The economy may have stalled, but catalog-related mergers and acquisitions have taken off. During the fourth quarter of 2000, a whopping 33 deals were consummated, nearly double the 18 deals completed in the fourth quarter of 1999.
Craig Battle, a principal at Princeton, NJ-based investment bank Tucker Alexander, says that sellers outnumber buyers. “The operating environment out there is terrible,” Battle says. “In general, banks are not financing growth, and equity investors seem to be cooling.”
Nor are many catalog companies looking to acquire a stable of disparate titles, as was the case with companies such as Hanover Direct and Genesis Direct in years past. “Roll-up strategies are dangerous,” Battle says. “Assimilating a family of catalog businesses seldom works, for a variety of reasons.”
Because a catalog company is often the brainchild of an entrepreneur, assimilating the newly acquired company into the parent to achieve back-end or database synergies often destroys its unique spirit and ultimately dampens sales. Then, too, many acquiring companies underestimate the cost of integrating a new catalog and the staff turnover that sometimes results.
CATALOG AGE’S DEALS OF THE QUARTER School Specialty acquires certain assets of J.L. Hammett Co.
Date announced: November 14, 2000
Purchase price: $75 million
What it means: In buying all but the stores and chartered-school business of Braintree, MA-based school products supplier J.L. Hammett, School Specialty has in essence acquired its largest competitor. The deal includes a Lyons, NY-based call center and distribution center; a Southhaven, MS-based distribution center, and a 60-person national sales force. “This is a field-sales-focused deal,” says School Specialty president/chief operating officer Dave Vander Zanden. “J.L. Hammett fills in certain geographic holes, especially in the East and Texas.”
The skinny: The $671 million Appleton, WI-based school supplies giant will not fold the J.L. Hammett general school school supplies catalog business into its own until January 2002.
The Mark Group buys the Nicole Summers list Date announced: December 2000
Purchase price: not disclosed
What it means: Quietly, Boca Raton, FL-based The Mark Group, which mails the Boston Proper, Charles Keath, and Mark, Fore & Strike apparel and gifts catalogs, bought more than 1 million names from Hingham, MA-based J. Jill Group, the parent company of the now-defunct Nicole Summers women’s apparel catalog. Seth Miller, executive vice president/chief operating officer for The Mark Group, says the demographics of the Nicole Summers buyers mirror those of Charles Keath and Mark, Fore, & Strike customers.
The skinny: The Mark Group did not acquire the Nicole Summers name and has no intention of reviving the Nicole Summers catalog.
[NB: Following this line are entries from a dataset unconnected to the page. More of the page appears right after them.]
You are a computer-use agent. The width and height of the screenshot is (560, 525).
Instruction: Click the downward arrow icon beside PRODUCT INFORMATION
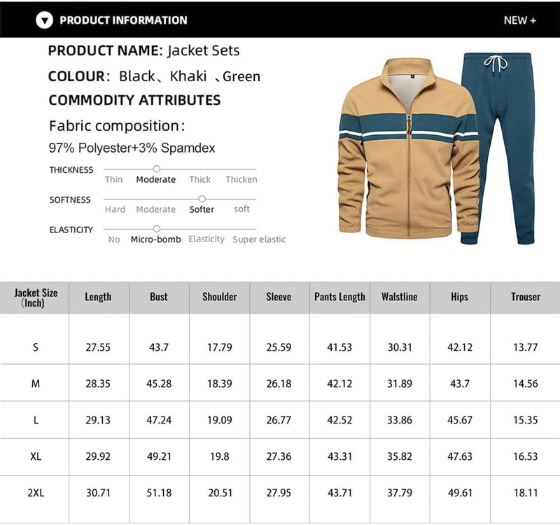43,20
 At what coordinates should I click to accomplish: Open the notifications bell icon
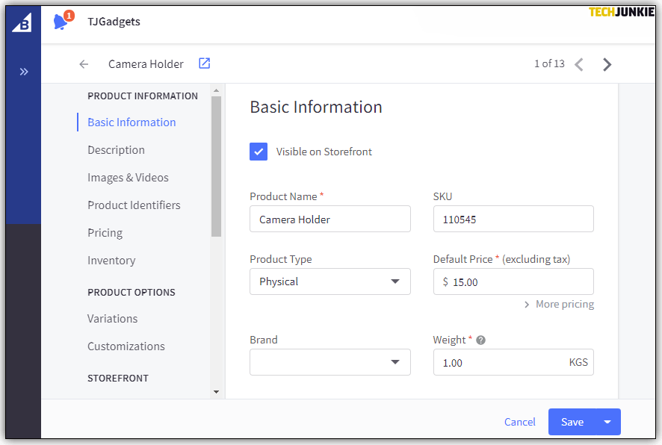pos(61,22)
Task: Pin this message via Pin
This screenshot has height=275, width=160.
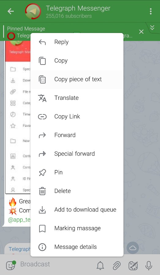Action: [77, 172]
Miller describes early results from the names as “very encouraging. The list performs more like a house file than a prospect file.”
L’Art de Vivre gets a cash infusion Date announced: October 2000
Amount invested: $8 million
What it means: The equity investment, funded by a group that includes RRE Ventures, Charles River Ventures, North Bridge Venture Partners, and Rolaco Services, will allow New York-based luxury goods marketer L’Art de Vivre to broaden its catalog and online businesses.
The skinny: Founder/CEO Eva Jeanbart-Lorenzotti says some of L’Art de Vivre’s initiatives include the March launch of a spin-off catalog, Vivre, to be distributed in the rooms of “leading hotels of the world,” and the development of corporate gifts programs with businesses such as American Express.
Crate & Barrel invests in The Land of Nod Date announced: December 2000
Investment amount: not disclosed
What it means: Chicago-based home decor items cataloger/retailer Crate & Barrel’s partnership with Wheeling, IL-based The Land of Nod enables the four-year-old cataloger of children’s furnishings to expand its mailings and relaunch its Website.
The skinny: As the success of Pottery Barn Kids proves, children’s furniture is a hot niche. “It’s an obvious place for [Crate & Barrel] to go,” Battle says.